§ **Required action**
From the line that contains "Instruction: Sort by" down to the last line of the entries, please return everything exactly, except the pictures.

§ **Input material**
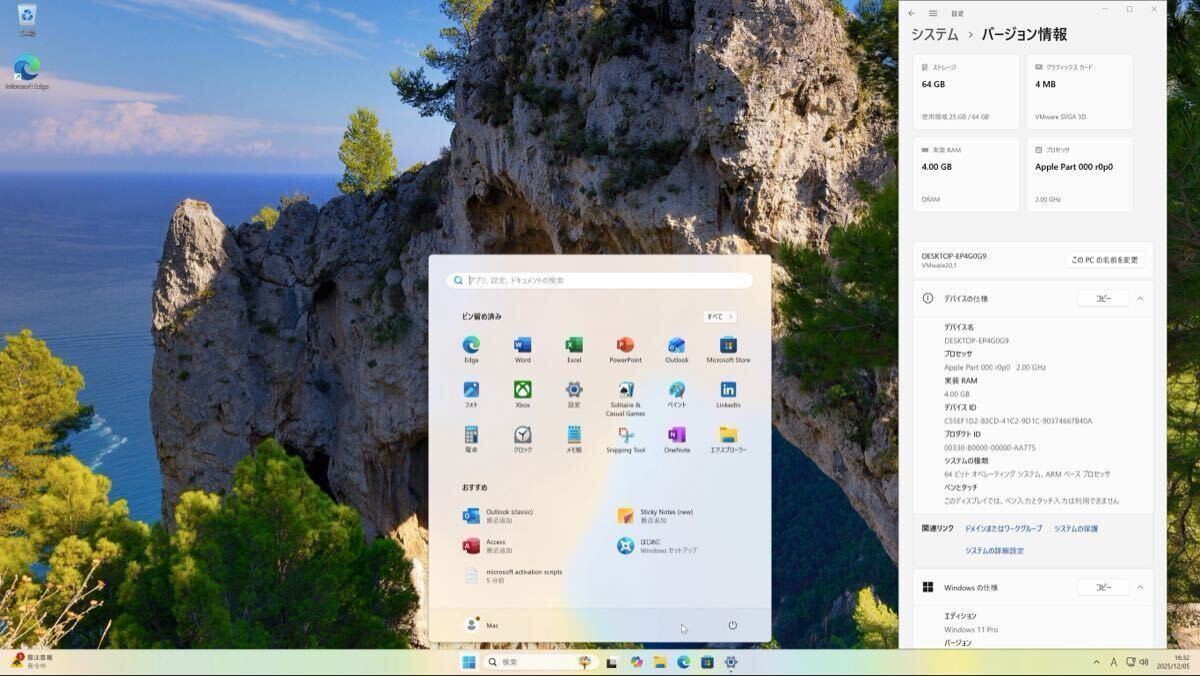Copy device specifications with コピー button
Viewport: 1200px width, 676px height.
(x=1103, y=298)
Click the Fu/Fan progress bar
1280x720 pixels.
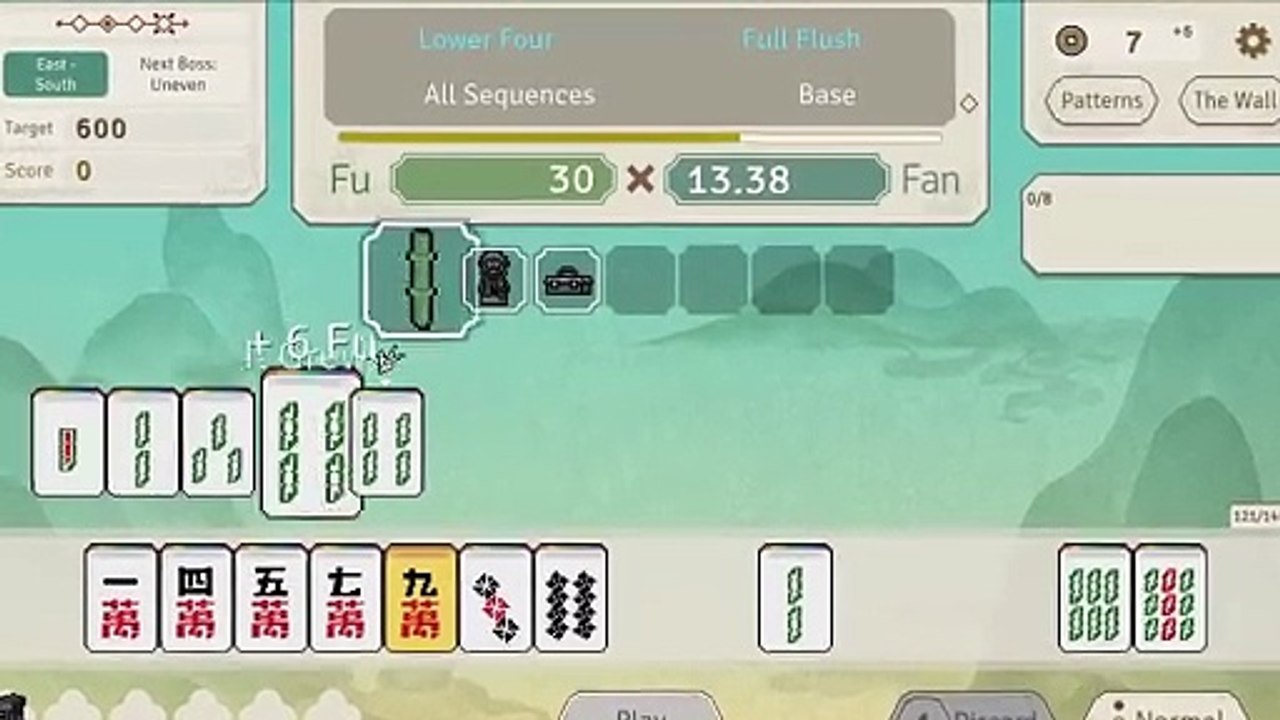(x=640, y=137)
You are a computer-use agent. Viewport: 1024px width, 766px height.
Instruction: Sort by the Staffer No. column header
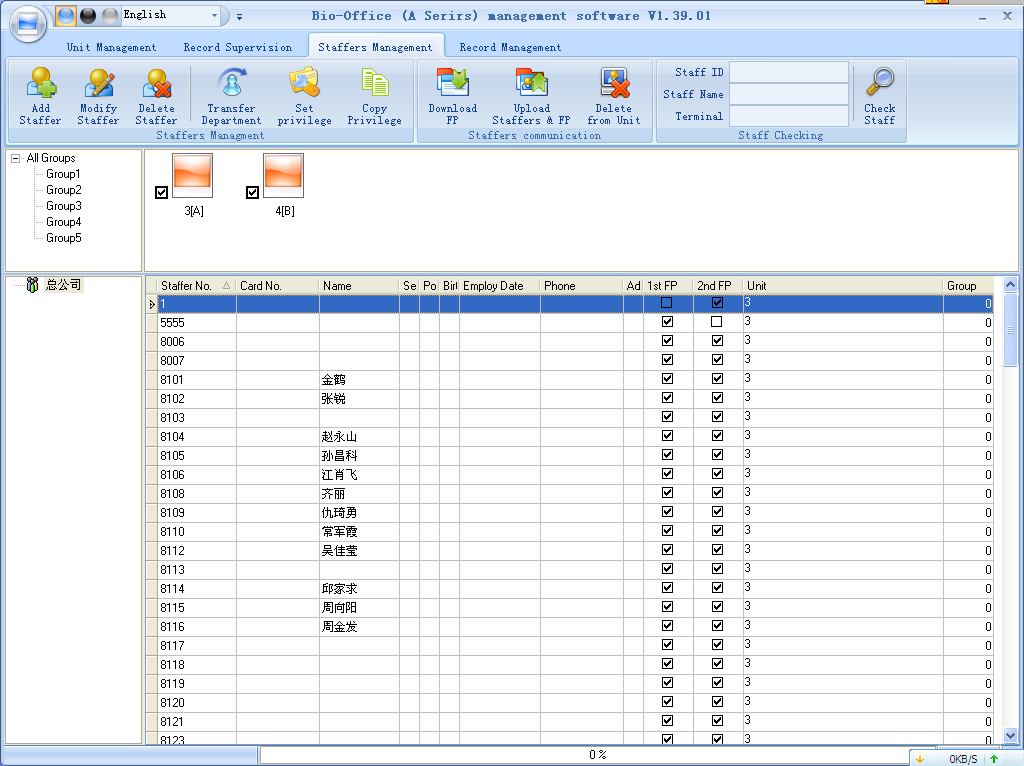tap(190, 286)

§ **Exercise response**
Instruction: Sort by the Staffer No. column header
tap(190, 286)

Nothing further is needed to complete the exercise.